* [TASK PROMPT]
Please swap "Viewport" for "Window" in the material from its first line through the line containing "pyautogui.click(x=40, y=28)", inclusive, and give those lines back with nothing else changed.

* [INPUT]
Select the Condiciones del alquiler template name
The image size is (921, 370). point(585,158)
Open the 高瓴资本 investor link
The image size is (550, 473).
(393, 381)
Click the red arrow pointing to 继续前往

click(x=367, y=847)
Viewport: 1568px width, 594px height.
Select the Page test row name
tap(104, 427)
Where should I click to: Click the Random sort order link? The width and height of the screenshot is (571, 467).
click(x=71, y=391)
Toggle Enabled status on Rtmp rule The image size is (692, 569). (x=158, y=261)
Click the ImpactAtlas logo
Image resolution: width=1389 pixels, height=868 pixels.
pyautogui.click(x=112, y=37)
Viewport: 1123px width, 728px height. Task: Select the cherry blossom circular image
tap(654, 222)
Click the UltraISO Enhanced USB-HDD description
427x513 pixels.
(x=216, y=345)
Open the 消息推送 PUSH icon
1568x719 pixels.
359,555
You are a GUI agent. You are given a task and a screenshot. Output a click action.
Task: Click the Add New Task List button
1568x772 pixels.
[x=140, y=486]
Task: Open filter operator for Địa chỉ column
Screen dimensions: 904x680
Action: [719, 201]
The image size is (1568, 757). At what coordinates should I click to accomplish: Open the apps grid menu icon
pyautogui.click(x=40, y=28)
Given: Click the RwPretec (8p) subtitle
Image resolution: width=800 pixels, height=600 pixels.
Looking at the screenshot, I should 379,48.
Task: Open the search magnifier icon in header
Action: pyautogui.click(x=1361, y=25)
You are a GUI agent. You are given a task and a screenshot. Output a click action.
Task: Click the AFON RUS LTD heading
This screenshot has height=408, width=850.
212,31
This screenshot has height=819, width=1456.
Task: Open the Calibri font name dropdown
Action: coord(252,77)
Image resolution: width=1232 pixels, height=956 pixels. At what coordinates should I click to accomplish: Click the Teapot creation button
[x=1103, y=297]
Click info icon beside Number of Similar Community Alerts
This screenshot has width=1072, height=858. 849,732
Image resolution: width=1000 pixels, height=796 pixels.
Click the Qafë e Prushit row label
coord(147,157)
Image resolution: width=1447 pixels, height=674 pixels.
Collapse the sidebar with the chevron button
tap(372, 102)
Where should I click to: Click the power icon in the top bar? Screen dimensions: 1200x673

* [EXERCISE RESPONSE]
Select the Condiciones del alquiler template name
The image size is (921, 370). point(585,158)
Open the 高瓴资本 investor link
The image size is (550, 473).
(393, 381)
Click the red arrow pointing to 继续前往

click(x=367, y=847)
Window: 1568px width, 594px height.
Select the Page test row name
tap(104, 427)
Where should I click to: Click the Random sort order link? The width and height of the screenshot is (571, 467).
click(x=71, y=391)
Toggle Enabled status on Rtmp rule The image size is (692, 569). (x=158, y=261)
Click the ImpactAtlas logo
Image resolution: width=1389 pixels, height=868 pixels.
pyautogui.click(x=112, y=37)
Window: 1123px width, 728px height. Task: Select the cherry blossom circular image
tap(654, 222)
Click the UltraISO Enhanced USB-HDD description
427x513 pixels.
(x=216, y=345)
Open the 消息推送 PUSH icon
1568x719 pixels.
359,555
You are a GUI agent. You are given a task and a screenshot. Output a click action.
Task: Click the Add New Task List button
1568x772 pixels.
[x=140, y=486]
Task: Open filter operator for Địa chỉ column
Screen dimensions: 904x680
Action: [719, 201]
The image size is (1568, 757). At what coordinates should I click to accomplish: Open the apps grid menu icon
pyautogui.click(x=40, y=28)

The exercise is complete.